Portrait by David Hills

“David Driskell dreams about Maine. He’s been all over the world in his 85 years, but Maine is the only place that presents itself while he sleeps. In these dreams, he’s standing by the brook, the one that winds through the garden behind his house in Falmouth.”

4. A Place of Grace

By Virginia M. Wright
Photographed by Greta Rybus

Dancers in the Bossov Ballet Theatre at Maine Central Institute.

“Lately, the people of Pittsfield have been practicing kindness. Not that they weren’t nice to each other before. It’s just that now they’re doing kind things with intention.”

3. Welcome to Portlyn

By Ron Currie

Munjoy-Hill-Portland

Photographed by Benjamin Williamson

“These days, there are a lot more slick, urbane types, with hundred-dollar haircuts and clothes that appear to have been worn just the once.
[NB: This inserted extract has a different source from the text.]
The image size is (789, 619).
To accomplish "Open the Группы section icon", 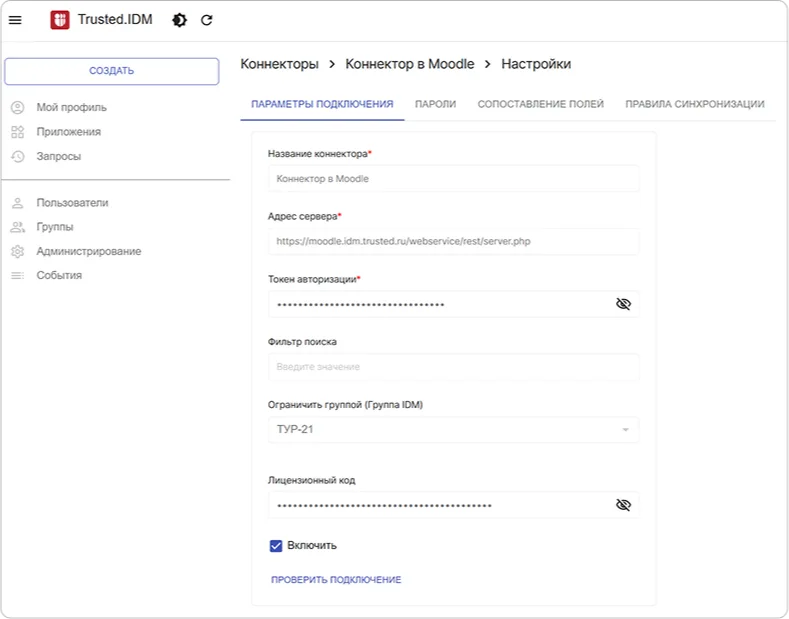I will [x=18, y=227].
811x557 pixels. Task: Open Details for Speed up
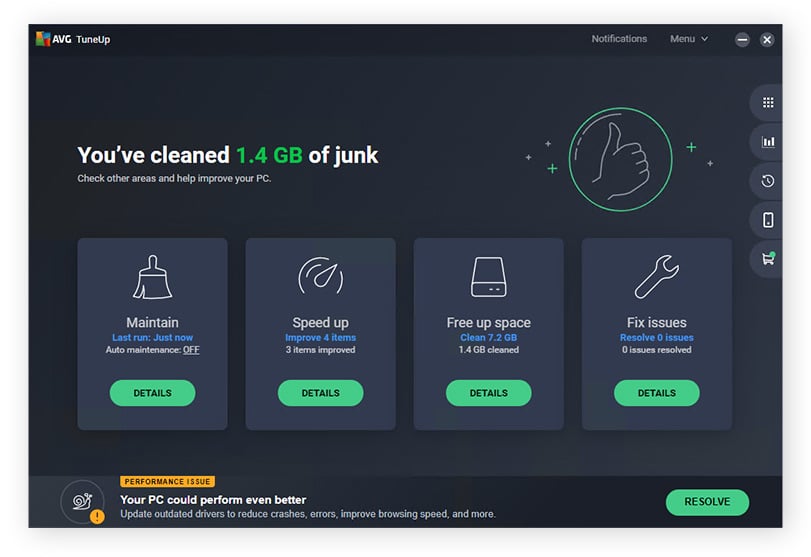pyautogui.click(x=320, y=393)
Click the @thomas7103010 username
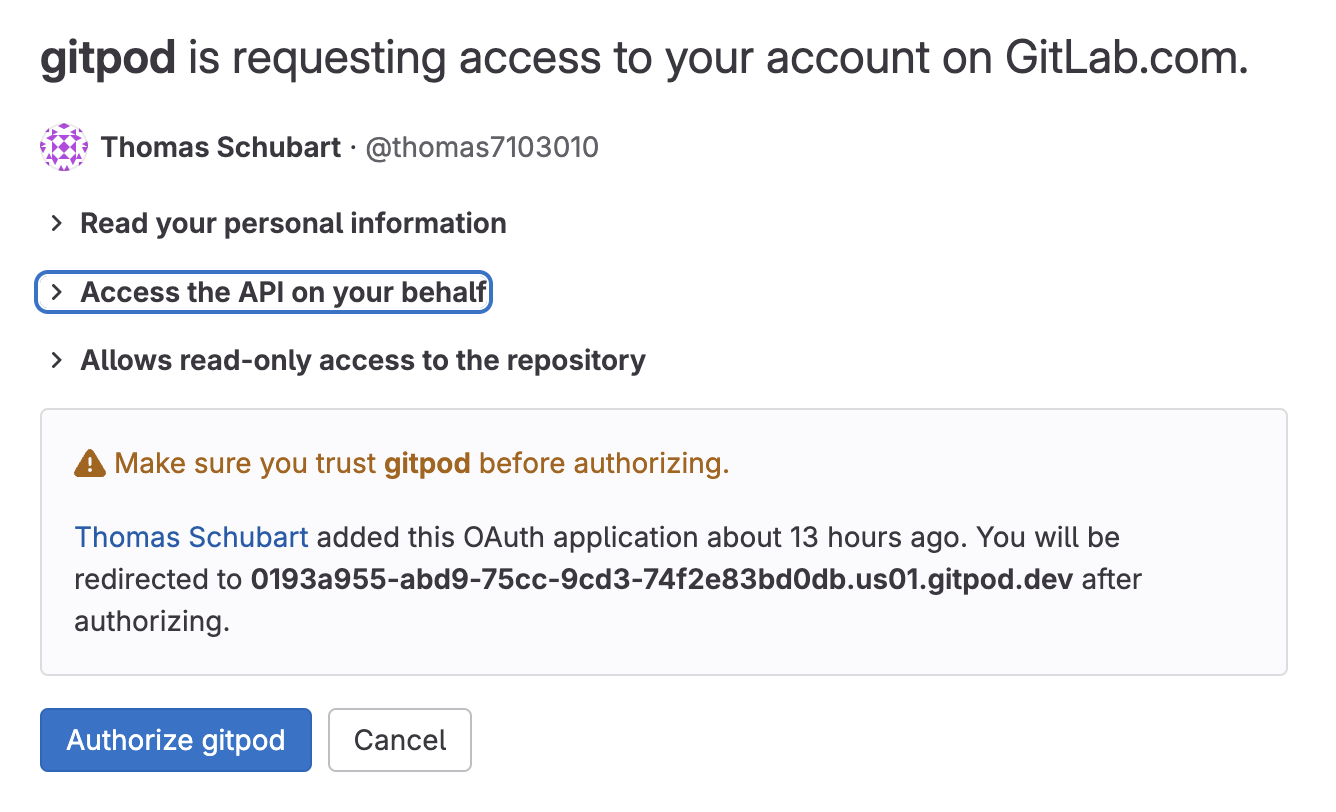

And the appearance of poverty, where it exists, is likely to be of the cultivated, trustafarian variety, assumed by people who spend an awful lot of money to make it appear they have none.”

2. Peaks Season

By Mira Ptacin
Photographed by Greta Rybus

Peaks Island

“Staring down my sixth winter with equal parts anticipation and anxiety, I decided to ask a few of my neighbors about our love-hate relationship with solitude, about whether they, like me, feel the strongest sense of community when we’re all alone out here, shoveling our walkways and small-talking on the ferry and trying not to get on one another’s nerves.”

1. Liberty’s Prison

By Jesse Ellison
Photographed by Molly Haley

Maine State Prison warden

“Randall Liberty’s role as warden at the Maine State Prison almost seems fated. He was 7 years old when he first set foot in the prison, then an aging brick fortress on Main Street in Thomaston. He was there to see his father, who was doing time for burglary.”

Happy new year from all of us at Down East.